1. Introduction
This project implements a real-time multi-class road scene segmentation system using a custom-trained YOLO26x-seg model on the Ultralytics Platform. The system processes road footage and generates pixel-level segmentation masks for five classes organized into two semantic groups: Road Surface Obstacles (pothole, crack, patch) and Traffic Warning Objects (traffic-cone, road-barrier).
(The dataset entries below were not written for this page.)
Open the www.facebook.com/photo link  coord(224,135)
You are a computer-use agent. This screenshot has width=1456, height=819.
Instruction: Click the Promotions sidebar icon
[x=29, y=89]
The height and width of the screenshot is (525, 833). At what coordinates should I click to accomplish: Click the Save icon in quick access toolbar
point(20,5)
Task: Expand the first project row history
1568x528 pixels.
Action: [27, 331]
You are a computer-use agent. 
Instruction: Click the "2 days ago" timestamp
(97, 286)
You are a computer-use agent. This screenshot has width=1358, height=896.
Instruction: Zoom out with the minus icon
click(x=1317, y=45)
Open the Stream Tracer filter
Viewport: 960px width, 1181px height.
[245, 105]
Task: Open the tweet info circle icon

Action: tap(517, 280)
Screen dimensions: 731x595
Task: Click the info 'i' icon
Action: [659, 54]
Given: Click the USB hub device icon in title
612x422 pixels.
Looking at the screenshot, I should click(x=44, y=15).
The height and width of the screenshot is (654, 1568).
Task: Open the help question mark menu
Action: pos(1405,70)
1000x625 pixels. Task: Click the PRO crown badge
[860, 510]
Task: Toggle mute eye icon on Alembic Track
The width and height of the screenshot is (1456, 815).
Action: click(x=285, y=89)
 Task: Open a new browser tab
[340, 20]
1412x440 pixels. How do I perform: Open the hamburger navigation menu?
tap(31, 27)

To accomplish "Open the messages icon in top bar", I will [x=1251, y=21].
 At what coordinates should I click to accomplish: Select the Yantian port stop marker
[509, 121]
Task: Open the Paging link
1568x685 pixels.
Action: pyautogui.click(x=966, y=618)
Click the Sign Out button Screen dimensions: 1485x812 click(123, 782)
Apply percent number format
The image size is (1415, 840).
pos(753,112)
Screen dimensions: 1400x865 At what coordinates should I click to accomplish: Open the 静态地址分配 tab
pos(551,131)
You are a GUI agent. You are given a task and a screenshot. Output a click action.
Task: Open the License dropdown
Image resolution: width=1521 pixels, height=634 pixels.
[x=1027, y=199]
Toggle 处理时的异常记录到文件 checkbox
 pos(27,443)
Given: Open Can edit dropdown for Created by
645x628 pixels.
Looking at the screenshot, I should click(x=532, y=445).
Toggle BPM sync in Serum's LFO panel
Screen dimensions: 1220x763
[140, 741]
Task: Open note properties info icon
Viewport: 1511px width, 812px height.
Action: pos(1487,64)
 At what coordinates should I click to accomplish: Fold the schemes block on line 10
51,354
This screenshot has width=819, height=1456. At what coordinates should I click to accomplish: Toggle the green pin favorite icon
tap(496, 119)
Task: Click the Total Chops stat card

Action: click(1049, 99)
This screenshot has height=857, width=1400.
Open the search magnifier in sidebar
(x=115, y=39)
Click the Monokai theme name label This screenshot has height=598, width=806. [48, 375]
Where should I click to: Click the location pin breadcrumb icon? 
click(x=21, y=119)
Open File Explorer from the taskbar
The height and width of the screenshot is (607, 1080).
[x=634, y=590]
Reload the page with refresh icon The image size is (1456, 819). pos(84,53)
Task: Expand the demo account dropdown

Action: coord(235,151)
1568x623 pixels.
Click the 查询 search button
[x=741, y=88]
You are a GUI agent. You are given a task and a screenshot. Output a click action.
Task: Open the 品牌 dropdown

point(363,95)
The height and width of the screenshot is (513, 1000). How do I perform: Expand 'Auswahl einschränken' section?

Autonomous vehicles and Advanced Driver Assistance Systems (ADAS) rarely fail because of flawed object recognition models — they fail because the perception layer was never trained to recognize the specific elements that compromise drivable surface continuity. Cracks, potholes, patches, traffic cones, and road barriers sit at the exact intersection of vehicle safety and driving comfort, yet they are almost never addressed as a single unified detection problem.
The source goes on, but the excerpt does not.